# Exercise input start

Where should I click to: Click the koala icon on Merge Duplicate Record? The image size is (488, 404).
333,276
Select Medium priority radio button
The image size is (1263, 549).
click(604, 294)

# Exercise input end

### Set task
List each line of the data above that contains the string "size".

### Answer to the problem
Where should I click to: Click the koala icon on Merge Duplicate Record? The image size is (488, 404).
The image size is (1263, 549).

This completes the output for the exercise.